Computational imaging also can lead scientists to new advances at smaller scales. Changhuei Yang, Caltech’s Thomas G. Myers Professor of Electrical Engineering, Bioengineering, and Medical Engineering, applies the power of machine learning to microscopy and medical imaging. For example, when pathologists look through a microscope they are trained to look for particular cells, such as cancer cells. However, an image contains far more information; the problem is how to know what to look for. That is where machine learning enters the picture. Yang feeds microscope images to a neural network, a kind of artificial intelligence based loosely on the brain. Because he does not label the parts of the picture or tell the AI what to look for, the system is forced to figure out how to make sense of the images and find patterns within them without the cognitive bias of a human scientist who has been trained on what to look for. “The idea here is that it’s possible to build a system that can optimally collect information even if the information is not collected in such a way that a human eye can readily interpret it,” Yang says.

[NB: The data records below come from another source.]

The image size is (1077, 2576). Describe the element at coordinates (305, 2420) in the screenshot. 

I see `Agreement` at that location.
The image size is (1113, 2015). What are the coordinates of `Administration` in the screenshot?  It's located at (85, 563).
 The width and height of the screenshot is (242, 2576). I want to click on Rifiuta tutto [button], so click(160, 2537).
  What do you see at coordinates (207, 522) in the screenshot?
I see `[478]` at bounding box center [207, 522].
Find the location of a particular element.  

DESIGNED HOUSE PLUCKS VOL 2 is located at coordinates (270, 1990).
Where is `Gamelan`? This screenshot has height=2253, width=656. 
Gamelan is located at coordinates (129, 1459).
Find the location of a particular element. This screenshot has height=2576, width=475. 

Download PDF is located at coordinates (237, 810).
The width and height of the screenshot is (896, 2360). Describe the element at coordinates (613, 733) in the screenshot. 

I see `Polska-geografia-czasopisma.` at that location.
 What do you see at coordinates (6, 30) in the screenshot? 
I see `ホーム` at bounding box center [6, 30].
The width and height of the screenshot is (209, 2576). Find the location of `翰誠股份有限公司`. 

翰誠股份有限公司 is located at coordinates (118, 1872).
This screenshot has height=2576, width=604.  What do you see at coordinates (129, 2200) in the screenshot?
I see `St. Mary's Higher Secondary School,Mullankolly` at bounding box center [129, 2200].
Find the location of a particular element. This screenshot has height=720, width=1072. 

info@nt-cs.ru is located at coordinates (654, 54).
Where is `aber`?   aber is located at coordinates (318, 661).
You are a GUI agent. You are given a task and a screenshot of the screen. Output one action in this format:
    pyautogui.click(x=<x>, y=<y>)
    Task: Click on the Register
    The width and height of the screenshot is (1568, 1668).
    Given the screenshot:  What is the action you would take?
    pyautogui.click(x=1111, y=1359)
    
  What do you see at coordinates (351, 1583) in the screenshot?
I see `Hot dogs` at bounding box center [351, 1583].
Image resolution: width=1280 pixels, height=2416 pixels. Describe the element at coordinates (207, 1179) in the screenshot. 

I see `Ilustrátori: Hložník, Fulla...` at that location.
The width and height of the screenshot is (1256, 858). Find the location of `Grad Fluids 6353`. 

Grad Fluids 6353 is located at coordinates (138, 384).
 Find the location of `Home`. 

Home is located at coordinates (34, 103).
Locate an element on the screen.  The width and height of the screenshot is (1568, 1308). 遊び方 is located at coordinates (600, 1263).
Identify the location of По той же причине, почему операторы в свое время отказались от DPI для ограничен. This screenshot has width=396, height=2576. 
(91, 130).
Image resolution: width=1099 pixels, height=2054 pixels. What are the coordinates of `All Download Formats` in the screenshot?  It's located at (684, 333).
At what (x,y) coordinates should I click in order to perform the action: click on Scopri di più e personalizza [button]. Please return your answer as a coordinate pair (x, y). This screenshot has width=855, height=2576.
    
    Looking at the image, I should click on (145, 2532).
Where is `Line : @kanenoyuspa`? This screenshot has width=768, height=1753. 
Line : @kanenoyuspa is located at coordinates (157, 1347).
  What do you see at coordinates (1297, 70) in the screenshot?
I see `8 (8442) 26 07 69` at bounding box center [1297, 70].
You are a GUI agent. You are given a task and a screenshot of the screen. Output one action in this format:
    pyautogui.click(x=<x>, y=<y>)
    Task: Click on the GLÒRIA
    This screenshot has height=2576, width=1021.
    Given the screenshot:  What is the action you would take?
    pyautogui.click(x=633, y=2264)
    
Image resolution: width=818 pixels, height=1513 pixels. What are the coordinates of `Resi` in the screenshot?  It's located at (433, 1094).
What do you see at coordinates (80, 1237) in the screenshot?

A major challenge of machine learning, however, is that while the algorithms can process far more data than a person can, and might find patterns a human would not notice, AI cannot explain how it “thinks” or how it interprets information; and of course it is important for researchers to learn why the algorithm focused on a particular element or whether that element is important to a person’s health.
Here again, Caltech researchers see the opportunity for the algorithms to inform the sensors. In the case of medical microscopy, Yang might have the neural network study certain locations within an image and then tweak the sensors (in this case, the microscopes) to match. “It’s like talking to somebody who might have difficulty communicating,” Yang says. “You can pay attention to where that person’s eyes are focused, and that will give you some glimpse into what is going on in the person’s thought process. Similarly, we can optimize the collection system to suit what the machine learning is focusing on.”
Across Caltech, interdisciplinary projects of this nature that fall under the S2I framework will begin to help humanity make sense of the modern-day data deluge. “We have these two isolated domains, the sensors and the algorithms, but we believe that this is not sustainable,” Emami says. “We have dealt with the exponential growth in the data from different sensors in a very blind way. It will be completely different if we co-design sensing and algorithms so that it is all done in a more intelligent way.”